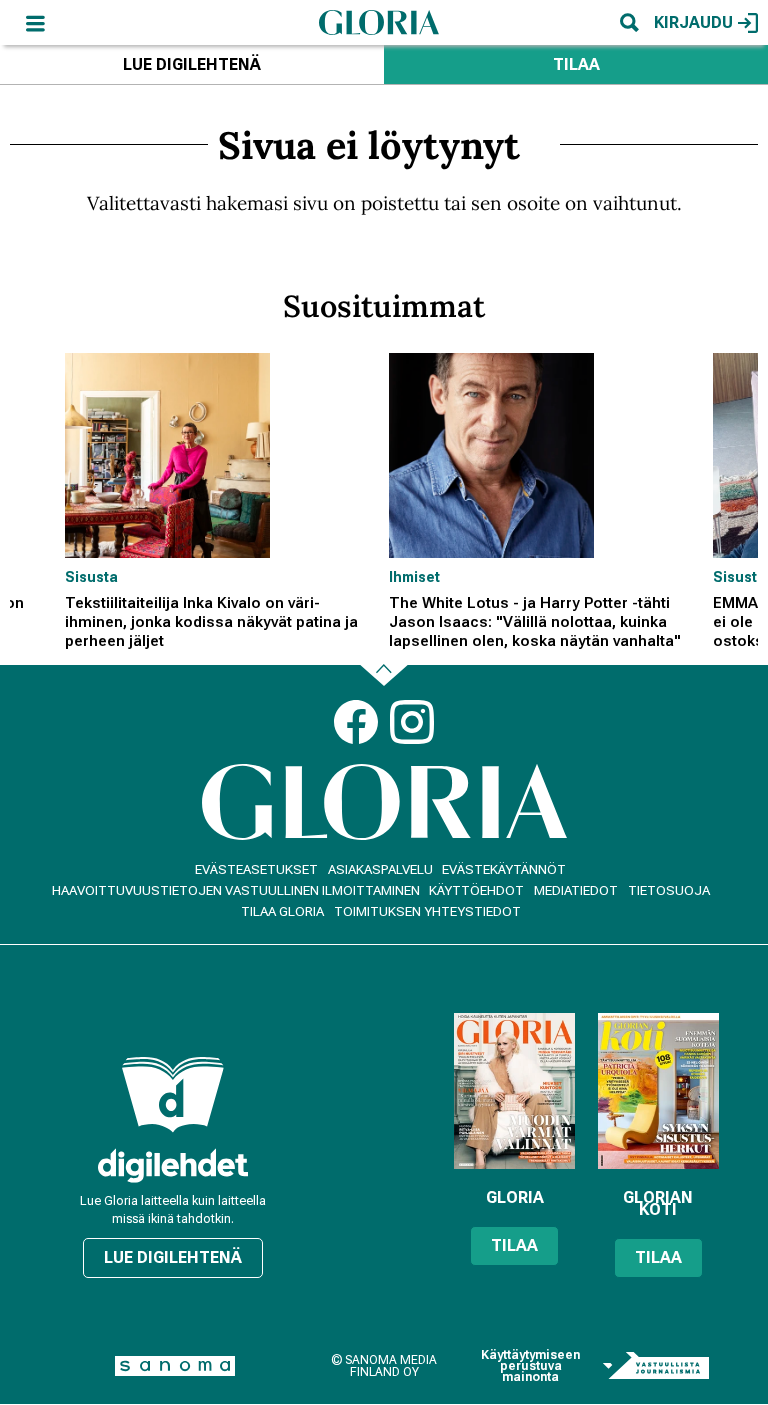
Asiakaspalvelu (380, 869)
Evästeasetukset (256, 869)
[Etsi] (629, 22)
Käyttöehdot (476, 890)
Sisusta (91, 577)
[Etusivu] (379, 22)
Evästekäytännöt (504, 869)
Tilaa (576, 64)
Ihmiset (414, 577)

------------------------------------------------------------------------

** Task instructions **
The task requires the full listing to be given again verbatim, without its pictures.

** Exercise output **
Asiakaspalvelu (380, 869)
Evästeasetukset (256, 869)
[Etsi] (629, 22)
Käyttöehdot (476, 890)
Sisusta (91, 577)
[Etusivu] (379, 22)
Evästekäytännöt (504, 869)
Tilaa (576, 64)
Ihmiset (414, 577)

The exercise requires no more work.